Top of EXERCISE DATA
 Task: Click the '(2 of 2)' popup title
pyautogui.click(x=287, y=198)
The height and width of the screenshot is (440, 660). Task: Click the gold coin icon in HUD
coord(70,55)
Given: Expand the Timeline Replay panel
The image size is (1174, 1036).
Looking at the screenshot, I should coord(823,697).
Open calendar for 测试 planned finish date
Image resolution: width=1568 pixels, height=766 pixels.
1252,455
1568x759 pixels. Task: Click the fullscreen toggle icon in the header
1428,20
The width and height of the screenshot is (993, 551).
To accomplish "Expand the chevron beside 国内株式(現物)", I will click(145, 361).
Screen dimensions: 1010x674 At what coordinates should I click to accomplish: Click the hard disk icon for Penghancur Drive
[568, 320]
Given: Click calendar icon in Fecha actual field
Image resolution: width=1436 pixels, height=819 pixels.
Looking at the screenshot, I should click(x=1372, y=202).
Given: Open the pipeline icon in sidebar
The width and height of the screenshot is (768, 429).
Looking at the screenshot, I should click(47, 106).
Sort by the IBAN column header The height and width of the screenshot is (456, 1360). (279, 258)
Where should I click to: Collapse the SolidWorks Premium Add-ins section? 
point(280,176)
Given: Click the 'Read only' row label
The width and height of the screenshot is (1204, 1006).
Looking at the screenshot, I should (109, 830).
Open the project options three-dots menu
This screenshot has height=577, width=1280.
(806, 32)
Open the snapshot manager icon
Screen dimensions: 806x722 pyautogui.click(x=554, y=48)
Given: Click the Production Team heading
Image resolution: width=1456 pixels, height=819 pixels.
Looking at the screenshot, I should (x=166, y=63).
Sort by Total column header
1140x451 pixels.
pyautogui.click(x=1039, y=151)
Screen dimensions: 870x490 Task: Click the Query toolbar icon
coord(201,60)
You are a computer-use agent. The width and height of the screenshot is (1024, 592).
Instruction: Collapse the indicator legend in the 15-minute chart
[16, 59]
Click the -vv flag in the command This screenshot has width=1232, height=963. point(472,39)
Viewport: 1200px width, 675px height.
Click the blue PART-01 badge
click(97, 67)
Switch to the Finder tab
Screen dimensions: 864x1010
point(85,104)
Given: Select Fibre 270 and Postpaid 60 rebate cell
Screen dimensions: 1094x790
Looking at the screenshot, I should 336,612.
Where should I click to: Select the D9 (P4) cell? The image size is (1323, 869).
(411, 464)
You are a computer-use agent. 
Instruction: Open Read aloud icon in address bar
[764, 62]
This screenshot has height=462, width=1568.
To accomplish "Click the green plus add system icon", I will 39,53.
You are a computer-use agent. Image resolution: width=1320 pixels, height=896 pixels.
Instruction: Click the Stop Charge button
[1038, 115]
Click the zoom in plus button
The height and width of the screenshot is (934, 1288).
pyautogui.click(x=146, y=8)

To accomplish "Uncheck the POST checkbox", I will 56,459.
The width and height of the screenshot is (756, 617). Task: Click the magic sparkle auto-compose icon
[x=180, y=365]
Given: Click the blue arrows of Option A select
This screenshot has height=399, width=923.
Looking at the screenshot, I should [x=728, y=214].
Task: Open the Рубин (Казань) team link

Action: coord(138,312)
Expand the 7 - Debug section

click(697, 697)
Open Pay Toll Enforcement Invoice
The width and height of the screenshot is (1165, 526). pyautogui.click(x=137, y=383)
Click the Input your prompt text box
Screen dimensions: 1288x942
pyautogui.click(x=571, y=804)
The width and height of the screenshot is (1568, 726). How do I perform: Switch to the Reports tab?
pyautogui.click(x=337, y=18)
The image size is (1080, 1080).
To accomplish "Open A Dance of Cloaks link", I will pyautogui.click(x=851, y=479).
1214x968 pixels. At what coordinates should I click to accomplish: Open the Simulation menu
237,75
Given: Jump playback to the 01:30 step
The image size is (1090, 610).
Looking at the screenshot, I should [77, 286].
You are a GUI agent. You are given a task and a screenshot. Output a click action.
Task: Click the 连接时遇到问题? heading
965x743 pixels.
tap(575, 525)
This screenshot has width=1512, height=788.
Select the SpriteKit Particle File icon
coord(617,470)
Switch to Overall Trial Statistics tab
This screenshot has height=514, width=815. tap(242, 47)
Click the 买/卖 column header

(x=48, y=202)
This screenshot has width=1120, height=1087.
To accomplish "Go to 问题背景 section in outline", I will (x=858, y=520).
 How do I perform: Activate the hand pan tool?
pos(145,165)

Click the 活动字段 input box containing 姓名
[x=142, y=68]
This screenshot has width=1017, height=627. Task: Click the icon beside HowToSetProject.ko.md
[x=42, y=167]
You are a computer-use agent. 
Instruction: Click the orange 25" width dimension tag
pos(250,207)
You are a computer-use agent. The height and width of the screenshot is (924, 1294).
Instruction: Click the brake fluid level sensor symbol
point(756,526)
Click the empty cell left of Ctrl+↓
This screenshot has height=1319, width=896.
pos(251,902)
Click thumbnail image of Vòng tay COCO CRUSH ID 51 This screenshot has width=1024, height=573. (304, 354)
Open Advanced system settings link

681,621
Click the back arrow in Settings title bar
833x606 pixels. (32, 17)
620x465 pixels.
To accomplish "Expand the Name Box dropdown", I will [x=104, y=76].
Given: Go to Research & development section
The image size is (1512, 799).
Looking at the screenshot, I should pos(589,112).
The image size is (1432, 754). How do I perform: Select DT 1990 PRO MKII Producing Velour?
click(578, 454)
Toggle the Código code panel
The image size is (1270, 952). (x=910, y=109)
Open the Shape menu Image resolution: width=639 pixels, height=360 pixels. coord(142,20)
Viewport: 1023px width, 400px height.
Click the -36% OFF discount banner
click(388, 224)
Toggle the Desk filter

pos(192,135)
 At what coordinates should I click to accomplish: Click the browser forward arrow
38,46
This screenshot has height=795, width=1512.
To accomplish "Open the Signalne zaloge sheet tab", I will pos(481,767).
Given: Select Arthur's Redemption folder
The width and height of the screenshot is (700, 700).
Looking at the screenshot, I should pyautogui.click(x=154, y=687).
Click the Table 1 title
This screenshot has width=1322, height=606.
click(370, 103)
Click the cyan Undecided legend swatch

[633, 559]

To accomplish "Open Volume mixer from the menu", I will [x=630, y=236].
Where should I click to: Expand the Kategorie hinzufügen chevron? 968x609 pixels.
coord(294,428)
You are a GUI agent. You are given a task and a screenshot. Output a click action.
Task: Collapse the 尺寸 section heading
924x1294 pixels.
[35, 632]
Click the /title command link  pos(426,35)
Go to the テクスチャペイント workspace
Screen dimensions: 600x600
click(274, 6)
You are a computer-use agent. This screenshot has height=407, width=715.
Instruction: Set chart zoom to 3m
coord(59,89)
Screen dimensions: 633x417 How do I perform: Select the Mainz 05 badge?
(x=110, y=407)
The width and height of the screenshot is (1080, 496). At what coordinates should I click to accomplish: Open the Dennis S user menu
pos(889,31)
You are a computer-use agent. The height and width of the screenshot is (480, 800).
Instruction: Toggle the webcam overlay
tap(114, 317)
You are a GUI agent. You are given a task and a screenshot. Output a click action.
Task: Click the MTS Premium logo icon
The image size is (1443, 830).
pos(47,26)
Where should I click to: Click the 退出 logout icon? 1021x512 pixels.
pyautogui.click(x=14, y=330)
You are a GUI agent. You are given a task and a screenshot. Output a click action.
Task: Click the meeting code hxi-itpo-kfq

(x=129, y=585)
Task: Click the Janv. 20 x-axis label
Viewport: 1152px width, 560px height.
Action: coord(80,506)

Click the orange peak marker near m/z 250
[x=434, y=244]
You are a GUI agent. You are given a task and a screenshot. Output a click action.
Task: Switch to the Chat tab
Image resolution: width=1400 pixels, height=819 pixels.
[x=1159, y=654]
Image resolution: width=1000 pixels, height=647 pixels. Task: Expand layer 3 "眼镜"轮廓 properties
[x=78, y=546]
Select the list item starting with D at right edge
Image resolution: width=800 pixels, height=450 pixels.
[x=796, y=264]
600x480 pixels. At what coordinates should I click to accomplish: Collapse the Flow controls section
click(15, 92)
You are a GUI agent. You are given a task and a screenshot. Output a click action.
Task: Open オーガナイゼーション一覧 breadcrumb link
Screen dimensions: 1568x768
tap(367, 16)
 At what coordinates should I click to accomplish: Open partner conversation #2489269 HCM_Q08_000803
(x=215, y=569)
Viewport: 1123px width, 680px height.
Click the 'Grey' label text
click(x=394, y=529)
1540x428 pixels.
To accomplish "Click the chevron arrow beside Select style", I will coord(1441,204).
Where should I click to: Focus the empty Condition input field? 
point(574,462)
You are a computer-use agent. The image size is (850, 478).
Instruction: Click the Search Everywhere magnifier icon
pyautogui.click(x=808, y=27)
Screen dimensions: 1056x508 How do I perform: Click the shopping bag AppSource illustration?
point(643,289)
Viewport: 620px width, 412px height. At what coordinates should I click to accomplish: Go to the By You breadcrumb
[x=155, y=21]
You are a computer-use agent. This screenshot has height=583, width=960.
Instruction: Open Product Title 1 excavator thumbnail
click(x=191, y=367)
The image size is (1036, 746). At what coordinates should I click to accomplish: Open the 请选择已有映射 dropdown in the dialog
Bottom of EXERCISE DATA
**ABOUT THIS TASK**
Only lines containing the word "Sort" should appear in the answer, and every such line from the records above must be there.

**SOLUTION TO THE PROBLEM**
Sort by the IBAN column header The height and width of the screenshot is (456, 1360). (279, 258)
Sort by Total column header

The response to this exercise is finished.